# Supplied material:
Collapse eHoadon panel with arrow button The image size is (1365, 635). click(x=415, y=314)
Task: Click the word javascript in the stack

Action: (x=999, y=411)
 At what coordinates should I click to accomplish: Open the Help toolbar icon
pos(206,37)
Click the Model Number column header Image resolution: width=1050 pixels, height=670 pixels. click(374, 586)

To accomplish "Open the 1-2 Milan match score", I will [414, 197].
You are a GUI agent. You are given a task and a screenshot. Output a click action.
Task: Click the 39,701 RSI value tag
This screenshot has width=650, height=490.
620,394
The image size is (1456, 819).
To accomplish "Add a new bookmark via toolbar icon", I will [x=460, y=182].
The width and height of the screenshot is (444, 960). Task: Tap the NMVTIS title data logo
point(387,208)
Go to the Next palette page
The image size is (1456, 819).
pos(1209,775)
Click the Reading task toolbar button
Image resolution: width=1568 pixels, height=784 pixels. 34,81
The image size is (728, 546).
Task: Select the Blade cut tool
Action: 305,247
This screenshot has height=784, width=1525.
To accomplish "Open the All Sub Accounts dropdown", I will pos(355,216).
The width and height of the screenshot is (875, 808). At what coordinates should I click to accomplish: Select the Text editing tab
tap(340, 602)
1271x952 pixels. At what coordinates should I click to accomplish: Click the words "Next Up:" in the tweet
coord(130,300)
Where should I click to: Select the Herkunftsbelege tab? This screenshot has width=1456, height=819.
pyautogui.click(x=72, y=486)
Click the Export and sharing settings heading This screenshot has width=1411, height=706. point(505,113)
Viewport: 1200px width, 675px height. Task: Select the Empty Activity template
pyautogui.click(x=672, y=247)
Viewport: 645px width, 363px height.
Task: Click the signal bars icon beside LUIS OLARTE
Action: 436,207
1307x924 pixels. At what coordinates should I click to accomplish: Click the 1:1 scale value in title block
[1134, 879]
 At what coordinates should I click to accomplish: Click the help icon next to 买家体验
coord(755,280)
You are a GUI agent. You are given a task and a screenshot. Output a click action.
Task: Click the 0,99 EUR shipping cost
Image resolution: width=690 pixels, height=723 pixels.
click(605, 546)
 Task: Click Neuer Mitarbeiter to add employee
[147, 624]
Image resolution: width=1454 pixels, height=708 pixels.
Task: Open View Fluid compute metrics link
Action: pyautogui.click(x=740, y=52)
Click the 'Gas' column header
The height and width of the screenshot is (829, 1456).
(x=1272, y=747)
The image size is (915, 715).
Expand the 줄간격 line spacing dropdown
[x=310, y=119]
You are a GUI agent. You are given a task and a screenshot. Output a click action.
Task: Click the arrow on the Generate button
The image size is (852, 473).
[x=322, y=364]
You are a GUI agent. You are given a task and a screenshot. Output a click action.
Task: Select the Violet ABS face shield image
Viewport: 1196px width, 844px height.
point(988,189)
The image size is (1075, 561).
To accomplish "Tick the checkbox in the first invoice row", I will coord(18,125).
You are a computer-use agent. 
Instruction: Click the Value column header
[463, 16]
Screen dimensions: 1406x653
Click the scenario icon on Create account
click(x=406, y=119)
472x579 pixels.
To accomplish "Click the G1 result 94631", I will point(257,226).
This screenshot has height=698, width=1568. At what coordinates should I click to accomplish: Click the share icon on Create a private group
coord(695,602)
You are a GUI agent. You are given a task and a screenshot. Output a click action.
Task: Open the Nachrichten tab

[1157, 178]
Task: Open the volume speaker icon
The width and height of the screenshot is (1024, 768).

# Short problem:
Can you turn every line of the material above into a JSON list of strings, one string per line, with the blank lines left out?

# Problem solution:
[
  "Collapse eHoadon panel with arrow button The image size is (1365, 635). click(x=415, y=314)",
  "Task: Click the word javascript in the stack",
  "Action: (x=999, y=411)",
  " At what coordinates should I click to accomplish: Open the Help toolbar icon",
  "pos(206,37)",
  "Click the Model Number column header Image resolution: width=1050 pixels, height=670 pixels. click(374, 586)",
  "To accomplish \"Open the 1-2 Milan match score\", I will [414, 197].",
  "You are a GUI agent. You are given a task and a screenshot. Output a click action.",
  "Task: Click the 39,701 RSI value tag",
  "This screenshot has width=650, height=490.",
  "620,394",
  "The image size is (1456, 819).",
  "To accomplish \"Add a new bookmark via toolbar icon\", I will [x=460, y=182].",
  "The width and height of the screenshot is (444, 960). Task: Tap the NMVTIS title data logo",
  "point(387,208)",
  "Go to the Next palette page",
  "The image size is (1456, 819).",
  "pos(1209,775)",
  "Click the Reading task toolbar button",
  "Image resolution: width=1568 pixels, height=784 pixels. 34,81",
  "The image size is (728, 546).",
  "Task: Select the Blade cut tool",
  "Action: 305,247",
  "This screenshot has height=784, width=1525.",
  "To accomplish \"Open the All Sub Accounts dropdown\", I will pos(355,216).",
  "The width and height of the screenshot is (875, 808). At what coordinates should I click to accomplish: Select the Text editing tab",
  "tap(340, 602)",
  "1271x952 pixels. At what coordinates should I click to accomplish: Click the words \"Next Up:\" in the tweet",
  "coord(130,300)",
  "Where should I click to: Select the Herkunftsbelege tab? This screenshot has width=1456, height=819.",
  "pyautogui.click(x=72, y=486)",
  "Click the Export and sharing settings heading This screenshot has width=1411, height=706. point(505,113)",
  "Viewport: 1200px width, 675px height. Task: Select the Empty Activity template",
  "pyautogui.click(x=672, y=247)",
  "Viewport: 645px width, 363px height.",
  "Task: Click the signal bars icon beside LUIS OLARTE",
  "Action: 436,207",
  "1307x924 pixels. At what coordinates should I click to accomplish: Click the 1:1 scale value in title block",
  "[1134, 879]",
  " At what coordinates should I click to accomplish: Click the help icon next to 买家体验",
  "coord(755,280)",
  "You are a GUI agent. You are given a task and a screenshot. Output a click action.",
  "Task: Click the 0,99 EUR shipping cost",
  "Image resolution: width=690 pixels, height=723 pixels.",
  "click(605, 546)",
  " Task: Click Neuer Mitarbeiter to add employee",
  "[147, 624]",
  "Image resolution: width=1454 pixels, height=708 pixels.",
  "Task: Open View Fluid compute metrics link",
  "Action: pyautogui.click(x=740, y=52)",
  "Click the 'Gas' column header",
  "The height and width of the screenshot is (829, 1456).",
  "(x=1272, y=747)",
  "The image size is (915, 715).",
  "Expand the 줄간격 line spacing dropdown",
  "[x=310, y=119]",
  "You are a GUI agent. You are given a task and a screenshot. Output a click action.",
  "Task: Click the arrow on the Generate button",
  "The image size is (852, 473).",
  "[x=322, y=364]",
  "You are a GUI agent. You are given a task and a screenshot. Output a click action.",
  "Task: Select the Violet ABS face shield image",
  "Viewport: 1196px width, 844px height.",
  "point(988,189)",
  "The image size is (1075, 561).",
  "To accomplish \"Tick the checkbox in the first invoice row\", I will coord(18,125).",
  "You are a computer-use agent. ",
  "Instruction: Click the Value column header",
  "[463, 16]",
  "Screen dimensions: 1406x653",
  "Click the scenario icon on Create account",
  "click(x=406, y=119)",
  "472x579 pixels.",
  "To accomplish \"Click the G1 result 94631\", I will point(257,226).",
  "This screenshot has height=698, width=1568. At what coordinates should I click to accomplish: Click the share icon on Create a private group",
  "coord(695,602)",
  "You are a GUI agent. You are given a task and a screenshot. Output a click action.",
  "Task: Open the Nachrichten tab",
  "[1157, 178]",
  "Task: Open the volume speaker icon",
  "The width and height of the screenshot is (1024, 768)."
]